Give the lines as a numbered list, starting with the line containing "This screenshot has height=831, width=1024." and running through the final line, with blank lines omitted. Leave the pictures out of your answer.
* Begin EXTRACTED DATA *
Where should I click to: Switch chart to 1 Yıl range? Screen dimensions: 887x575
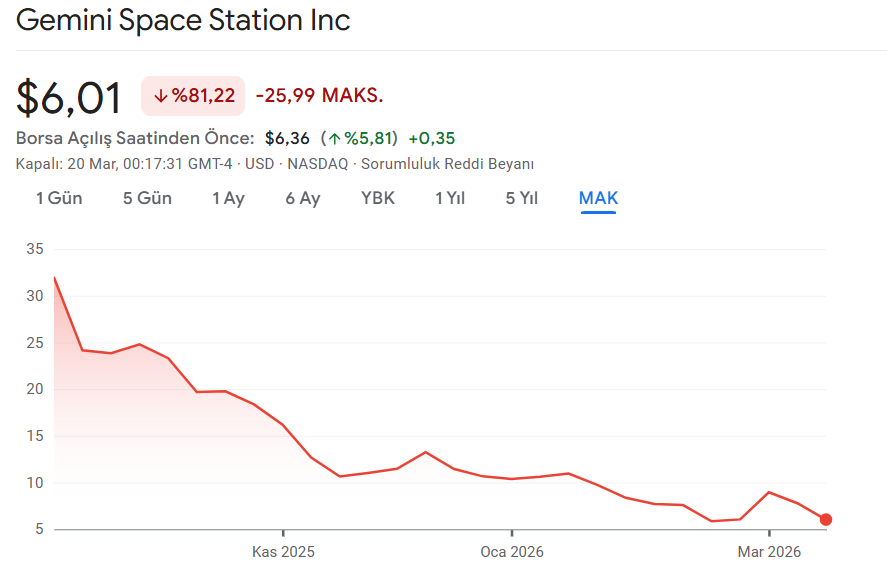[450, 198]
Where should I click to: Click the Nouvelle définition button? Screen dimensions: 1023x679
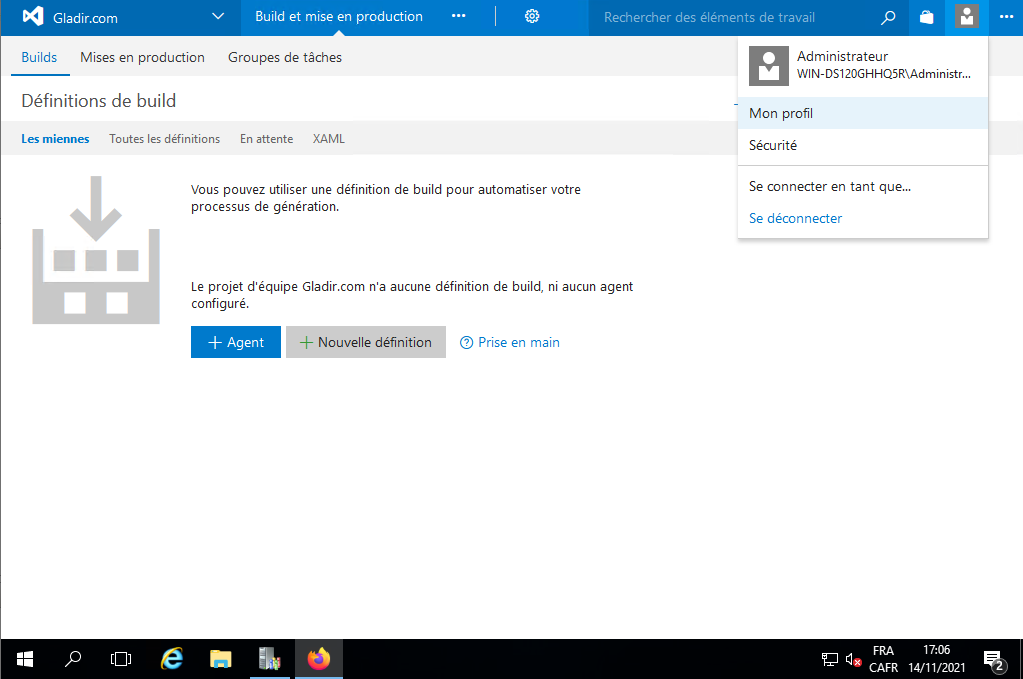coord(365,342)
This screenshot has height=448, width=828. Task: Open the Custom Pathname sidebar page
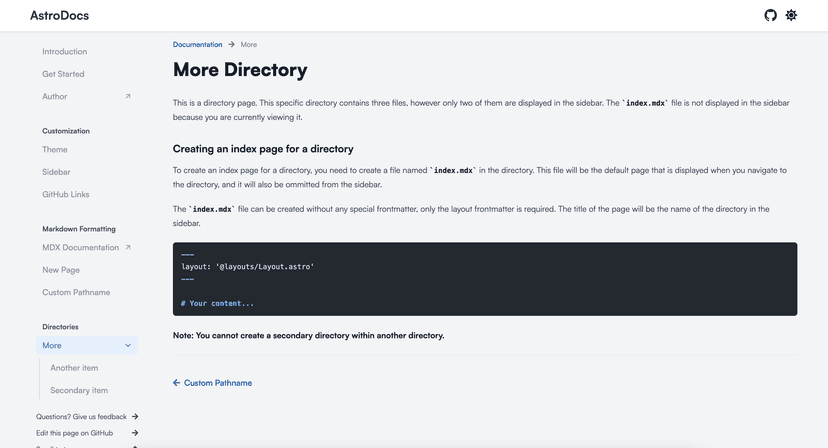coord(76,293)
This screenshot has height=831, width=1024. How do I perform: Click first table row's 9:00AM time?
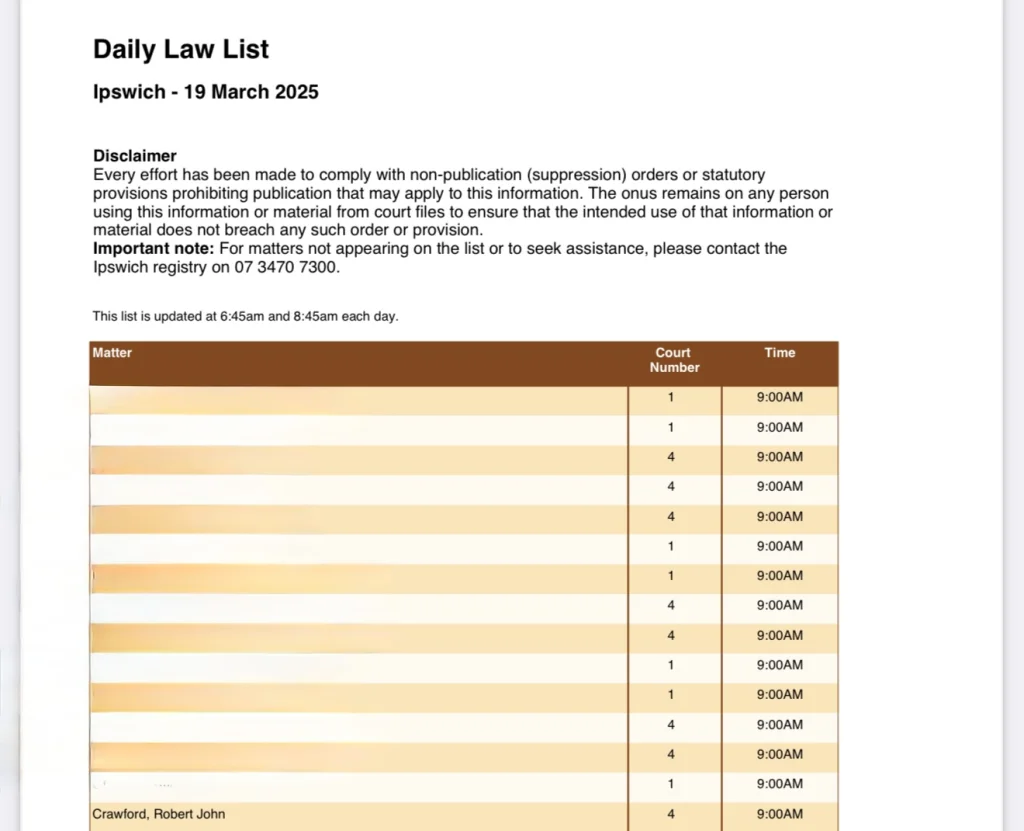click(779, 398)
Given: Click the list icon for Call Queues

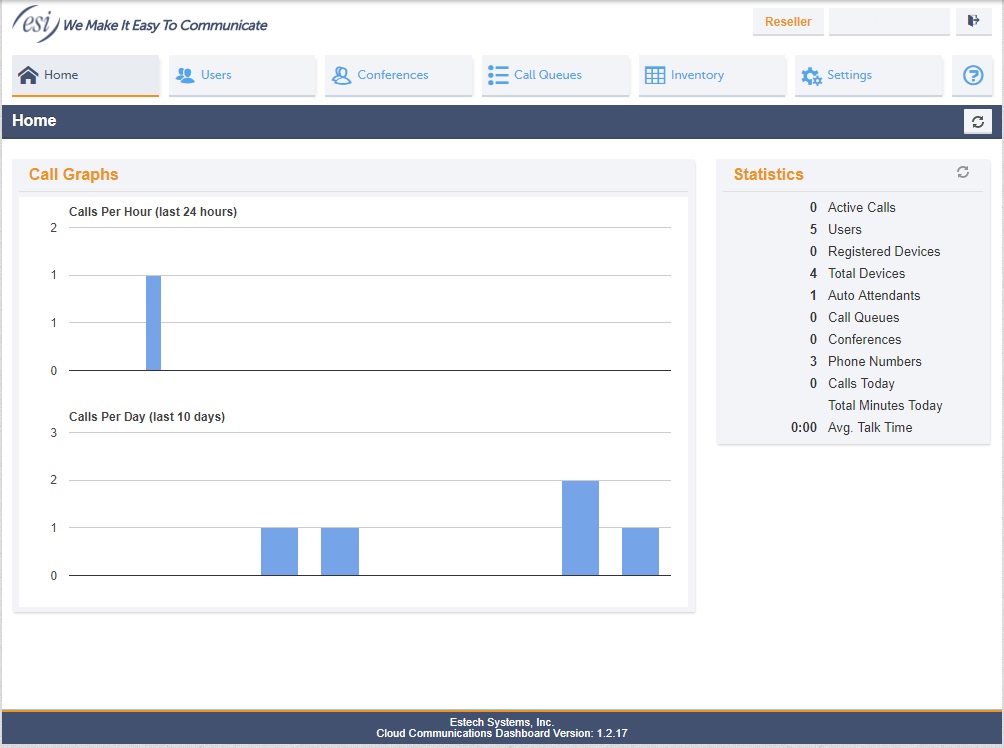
* End EXTRACTED DATA *
§ SOLUTION FOR THIS TASK
1. This screenshot has height=831, width=1024. How do I perform: Click first table row's 9:00AM time?
2. click(779, 398)
3. Given: Click the list icon for Call Queues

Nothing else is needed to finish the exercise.